Pronouns: He/Him/His.
Cliff Notes:
HS: low topic knowledge, haven't judged on this topic yet, barely thought about it.
College: Fairly high topic knowledge, been doing some work for UMN, I value debates that show off your knowledge of the topic.
Speed, good if clear, warrant dense and slow > fast nonsense, I flow on paper so I need pen time.
FW v. k aff, yes fairness is an impact, but often a small one. K aff can win, but probably needs some explanation of the role of the negative (and how they can reasonably accomplish this role).
Longer version:
About Me:
I debated 592 rounds (30 middle school, 275 high school, 287 college) and have judged 343 (59 middle school, 130 High School, 134 College), best result: octa-finalist at the 2021 NDT.
Debate is an educational activity. My role as a judge includes being an educator. Please let me know if there is anything I can do to help you feel welcome and safe.
I value clarity over speed, I still flow on paper so I need pen time and clear communication on what you want me to write down. I usually flow straight down.

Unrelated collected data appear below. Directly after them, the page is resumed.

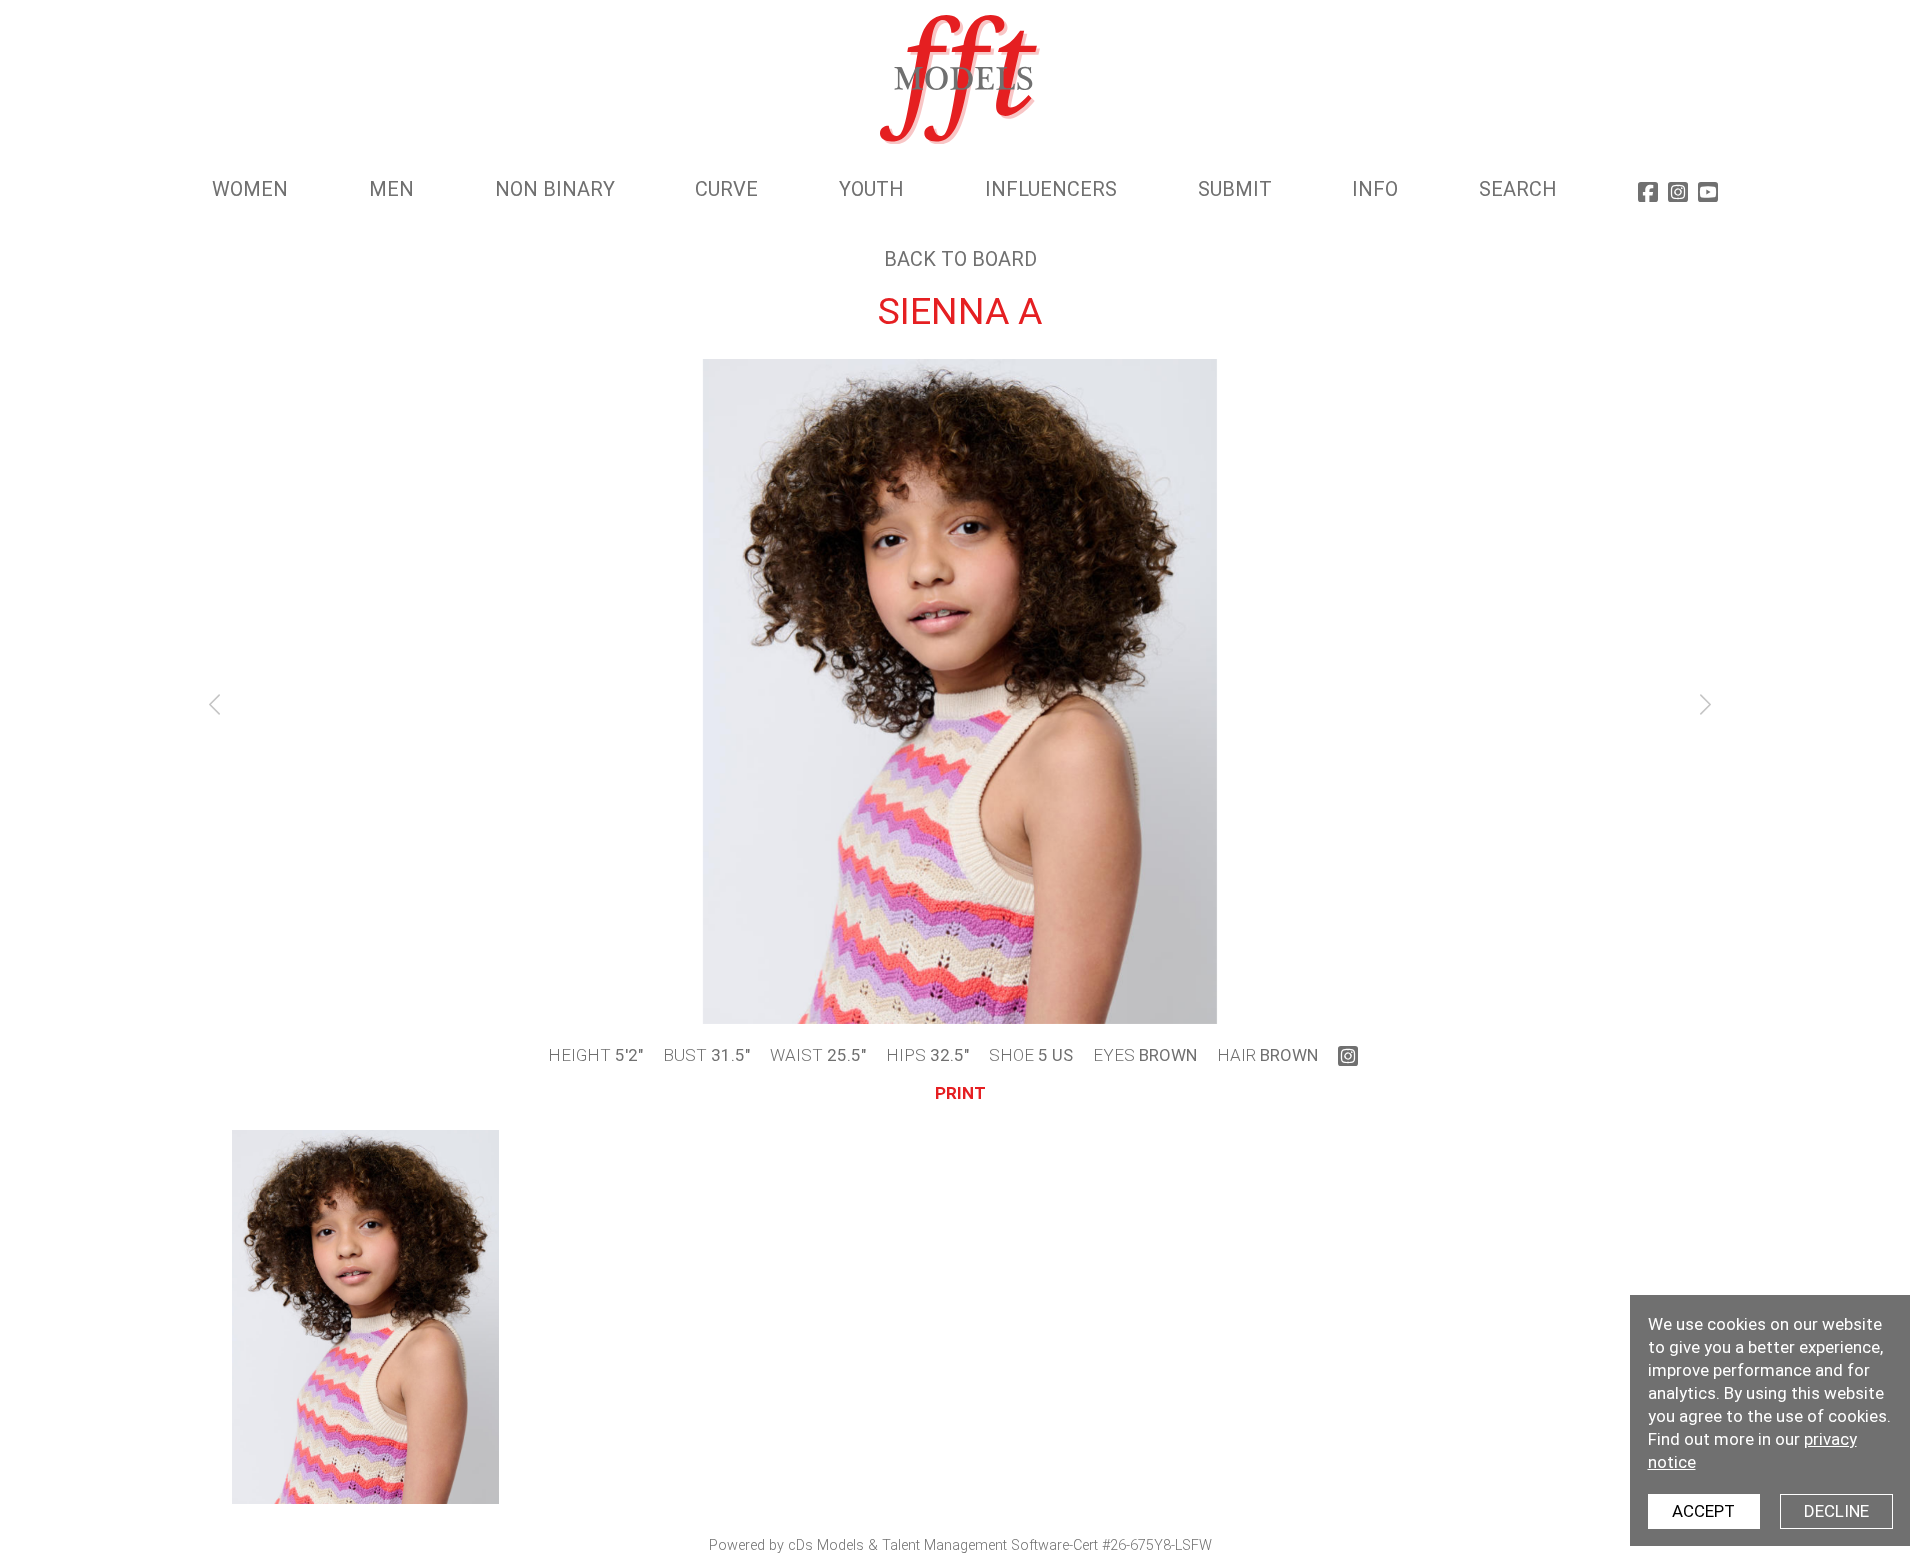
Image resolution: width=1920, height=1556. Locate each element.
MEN (391, 189)
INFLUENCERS (1051, 189)
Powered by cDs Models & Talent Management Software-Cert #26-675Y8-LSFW (960, 1545)
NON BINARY (555, 189)
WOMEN (250, 189)
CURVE (726, 189)
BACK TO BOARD (960, 259)
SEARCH (1518, 189)
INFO (1375, 189)
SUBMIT (1235, 189)
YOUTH (871, 189)
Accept (1703, 1511)
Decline (1836, 1511)
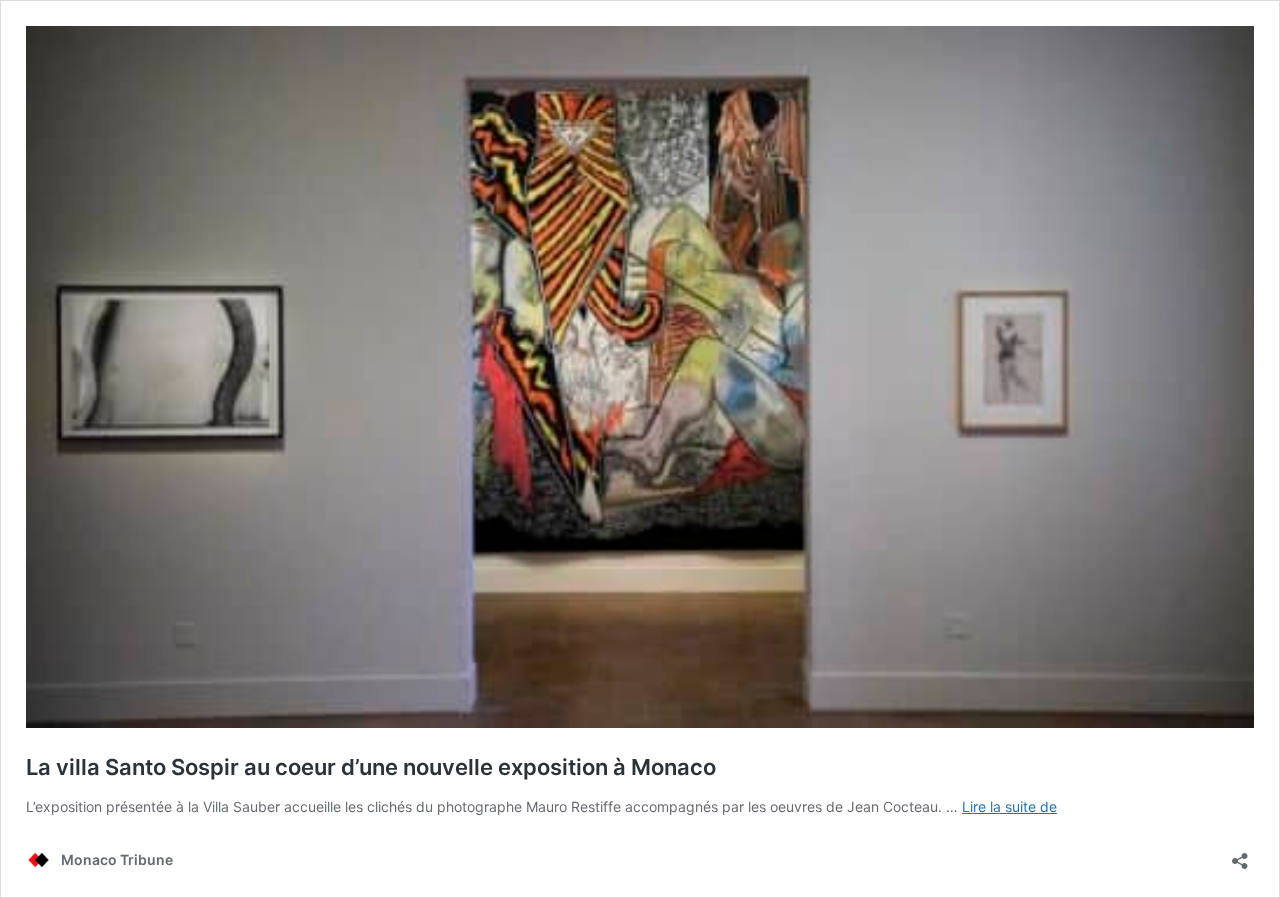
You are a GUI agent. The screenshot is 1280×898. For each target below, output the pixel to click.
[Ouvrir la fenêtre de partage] (1240, 854)
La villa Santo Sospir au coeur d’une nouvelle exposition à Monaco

Default to tech > truth, though truth often determines how much tech you need. I usually evaluate most args probabilistically on offense vs defense.
Specific arguments:
T vs K affs - Yes. Fairness is probably an impact, though fairly small, clash is about the only other impact worth saying, the neg probably needs some way to mitigate aff offense including: TVA, switch side or process over content. Aff’s should probably have a model of debate, as it is difficult to convince me that an activity that you devoted your time to is wholly bad. Having a clear role for the neg can help against fairness and clash offense. Procedure based DAs to FW are better than content ones.

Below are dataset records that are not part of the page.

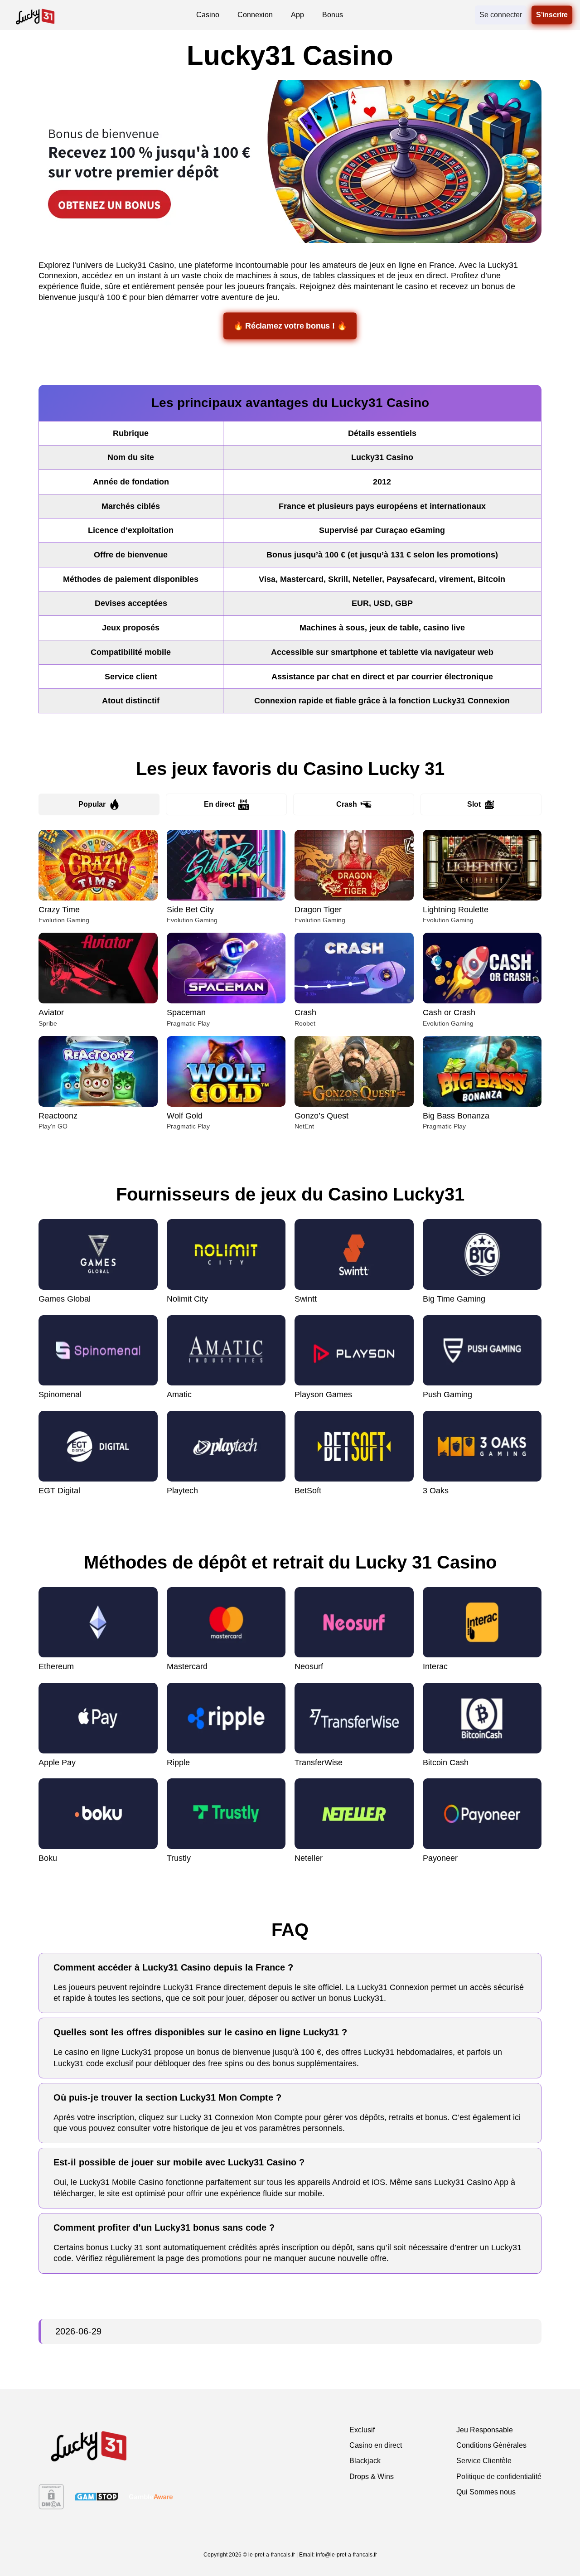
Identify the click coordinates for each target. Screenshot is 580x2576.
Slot (474, 804)
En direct (219, 804)
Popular (92, 804)
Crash (346, 804)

K vs Policy - Cap or security probably best k options in front of me. I’m fine for some specific Ks, but I haven't read much of the lit in depth. I’m ok for identity Ks (antiblackness, gender, queerness) in that I have a base level of understanding but have a prety high threshold for ontology claims. I’m not good for Baudrillard, Bataille, D&G or Nietzsche, etc. I have a high threshold for no Ks FW on the aff, easily win that you get to weigh the aff, though what that means is up for debate, and should be explained. Please impact out what I should do if you win your interp on FW. Much prefer a push on consequentialism good to just a push on extinction outweighs.
T v Policy - Default to T a priori. Standards with warrants are needed in the 1NC. Tell me what reasonability means and why it is good beyond the generic one liner if you want me to vote on it (ie 1-2 minutes of the 2ar + 2-3 sentences in each speech before then). Think of reasonability as going for presumption, you shouldn't do it often and when you do it should be the focal point of your speech.
Theory/CP - most condo is probably good, types of CPs, and solvency advocates matter more than just the number of condo, though I will vote on condo. I have found myself voting aff on condo more than I would like - 2nr please include neg flex, fairness outweighs and dispo fails. Love a good Adv CP out of a non-intrinsic advantage. 2NC counterplans out of straight turns are probably somewhat bad (Still worth saying, just not as your only answer).
PIC/Ks - aff should be able to defend their plan/advocacy, other pics are debatable.
Perm do the CP is good against process CPs, Default to reject the arg except for condo. International fiat probably bad, multi actor is debatable. Theory args like consult bad are best used as a justification for PDCP. Perm do both needs a net benefit, often a solvency deficit, please compare this with the DAs to the perm.
Yes judge kick unless 2AC or 1AR starts the debate on this, then up for debate, but still lean neg. Neg, you don't need to tell me to kick it, I will do so if it helps you.
DA/Case - I evaluate probabilistically, so unlikely to win zero risk unless major drop. Default to uniqueness controlling link. Threshold for thumpers is determined by the broadest link argument extended, so if you have a more specific link it can backfire to extend the more general one.
Case debate good, do it more. UQ is a squo solves/solvency deficit unless paired with theory.
I follow politics quite closely, so if you mess up the swing votes on your ptx DA I will be annoyed.
Impact framing - Risk = Magnitude x Probability, so structural violence can outweigh. probability is usually determined based on how well it is debated. Lean 10% chance of 99% dead outweighs 1% risk of 100% dead, but needs an explanation.
she/her
please add jfrese016@gmail.com to the email chain
I am a coach at Washburn Highschool where I have been working since 2021.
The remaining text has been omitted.